Technology Sep 02

China says Trump is bluffing on WeChat ban

Many American companies are worried about negative impacts of such a move; if Apple has to remove the WeChat app from its App Store it could cause catastrophic losses

China says Trump is bluffing on WeChat ban
Logos for WeChat are seen in this image by Reuters.

(ATF) China's government media such as China Reference News and state TV say US President Donald Trump has extended his "magic claws" towards the Chinese company Tencent once again, saying that the WeChat application will be completely removed in the US in 45 days time.

This has made many American companies that are closely connected with the Chinese market very worried, as any such move will likely prevent them from operating normally.

An executive order signed by Trump on August 6 stated that because WeChat poses a "threat to the national security" of the United States, it will prohibit individuals and businesses in the US from conducting transactions with WeChat and Tencent 45 days from that announcement.

However, so far, the US government has not released specific details, nor has it specified what a "transaction" is.

Some analysts claim that Trump's move is more like a bluff, because he has not given these details. This will cause concerns for sectors of society and prevent American companies from working normally, as well as interfering with normal exchanges between China and the United States.

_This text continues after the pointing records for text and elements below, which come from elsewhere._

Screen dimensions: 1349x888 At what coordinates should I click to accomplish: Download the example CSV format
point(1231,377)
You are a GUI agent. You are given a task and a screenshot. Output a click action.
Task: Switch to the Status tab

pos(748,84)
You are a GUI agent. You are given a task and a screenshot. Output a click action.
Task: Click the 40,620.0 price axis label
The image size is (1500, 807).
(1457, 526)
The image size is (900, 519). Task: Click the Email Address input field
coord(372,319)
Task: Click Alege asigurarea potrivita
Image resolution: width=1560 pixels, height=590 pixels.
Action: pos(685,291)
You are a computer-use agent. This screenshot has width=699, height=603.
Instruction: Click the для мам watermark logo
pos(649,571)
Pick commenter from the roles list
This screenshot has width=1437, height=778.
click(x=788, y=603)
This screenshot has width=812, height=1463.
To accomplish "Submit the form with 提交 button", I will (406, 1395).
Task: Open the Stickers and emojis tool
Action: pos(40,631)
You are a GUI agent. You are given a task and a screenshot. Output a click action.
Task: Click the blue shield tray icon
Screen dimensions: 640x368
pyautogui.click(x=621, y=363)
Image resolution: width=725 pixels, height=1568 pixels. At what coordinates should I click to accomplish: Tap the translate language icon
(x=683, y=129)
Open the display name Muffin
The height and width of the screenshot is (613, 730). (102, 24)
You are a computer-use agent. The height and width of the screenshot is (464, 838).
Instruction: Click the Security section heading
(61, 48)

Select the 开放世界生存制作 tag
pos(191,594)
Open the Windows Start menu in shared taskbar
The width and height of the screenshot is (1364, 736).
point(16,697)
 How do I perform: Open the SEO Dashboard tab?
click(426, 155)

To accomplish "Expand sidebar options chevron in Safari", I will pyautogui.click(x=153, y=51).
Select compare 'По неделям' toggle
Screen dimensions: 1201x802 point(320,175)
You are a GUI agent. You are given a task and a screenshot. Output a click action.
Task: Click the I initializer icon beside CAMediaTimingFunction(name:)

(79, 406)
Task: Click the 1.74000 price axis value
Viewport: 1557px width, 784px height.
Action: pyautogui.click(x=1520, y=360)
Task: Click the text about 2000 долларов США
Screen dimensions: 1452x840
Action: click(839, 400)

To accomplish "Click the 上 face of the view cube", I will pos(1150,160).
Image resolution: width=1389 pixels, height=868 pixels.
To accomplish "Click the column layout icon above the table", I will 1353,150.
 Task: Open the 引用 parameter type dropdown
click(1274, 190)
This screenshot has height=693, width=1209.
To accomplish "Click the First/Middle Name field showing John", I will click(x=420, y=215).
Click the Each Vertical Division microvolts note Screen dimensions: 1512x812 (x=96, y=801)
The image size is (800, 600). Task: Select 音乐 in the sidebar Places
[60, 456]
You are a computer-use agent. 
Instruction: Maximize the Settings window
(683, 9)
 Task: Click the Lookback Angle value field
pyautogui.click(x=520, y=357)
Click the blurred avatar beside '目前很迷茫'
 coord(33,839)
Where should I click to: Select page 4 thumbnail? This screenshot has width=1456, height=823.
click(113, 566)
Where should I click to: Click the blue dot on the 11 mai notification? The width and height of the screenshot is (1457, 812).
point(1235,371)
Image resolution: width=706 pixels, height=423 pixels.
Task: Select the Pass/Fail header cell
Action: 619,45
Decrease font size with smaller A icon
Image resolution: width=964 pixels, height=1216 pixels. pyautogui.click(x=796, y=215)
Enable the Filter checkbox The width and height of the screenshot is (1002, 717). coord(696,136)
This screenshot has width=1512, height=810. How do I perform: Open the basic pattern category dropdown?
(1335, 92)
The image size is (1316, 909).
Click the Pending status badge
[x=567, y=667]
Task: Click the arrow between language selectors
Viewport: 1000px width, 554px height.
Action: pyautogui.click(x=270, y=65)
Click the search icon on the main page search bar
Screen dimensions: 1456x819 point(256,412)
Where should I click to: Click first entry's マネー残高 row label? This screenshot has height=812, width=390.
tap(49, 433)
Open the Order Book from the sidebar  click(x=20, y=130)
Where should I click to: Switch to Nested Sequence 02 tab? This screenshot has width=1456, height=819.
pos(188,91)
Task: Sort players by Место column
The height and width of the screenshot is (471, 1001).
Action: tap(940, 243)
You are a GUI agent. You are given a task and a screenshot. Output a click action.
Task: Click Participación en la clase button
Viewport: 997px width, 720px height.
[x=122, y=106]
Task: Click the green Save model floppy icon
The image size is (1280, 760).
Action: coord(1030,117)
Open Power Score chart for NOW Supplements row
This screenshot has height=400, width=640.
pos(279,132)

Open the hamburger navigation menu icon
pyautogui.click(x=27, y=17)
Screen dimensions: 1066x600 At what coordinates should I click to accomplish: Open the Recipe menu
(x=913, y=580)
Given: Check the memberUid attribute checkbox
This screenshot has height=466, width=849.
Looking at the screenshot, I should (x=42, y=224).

But this is an application that is popular with many Americans – WeChat reportedly has 19 million daily active users in the United States. Trump’s move would likely cause them considerable inconvenience if it really goes ahead.

And many American companies are worried about this. WeChat is very important to Chinese people, as it is used for daily communication, payment and other functions. If Trump’s ban takes effect, it will cut off a channel of communication between Starbucks, Wal-Mart, Nike and other American companies and customers. This is obviously undesirable for American companies.

Among many American companies, Apple is most likely to be hurt the most. That's because, once the ban is issued, Apple will have to remove the WeChat app from its App Store. And that could cause the tech giant catastrophic losses.

US companies concerned

The Wall Street Journal reported recently that many large domestic companies have expressed concern to the Trump administration about this. Sources have noted that Apple, Disney, Ford and other companies have held talks with the White House administration, and they have explained the consequences of proceeding with such a ban.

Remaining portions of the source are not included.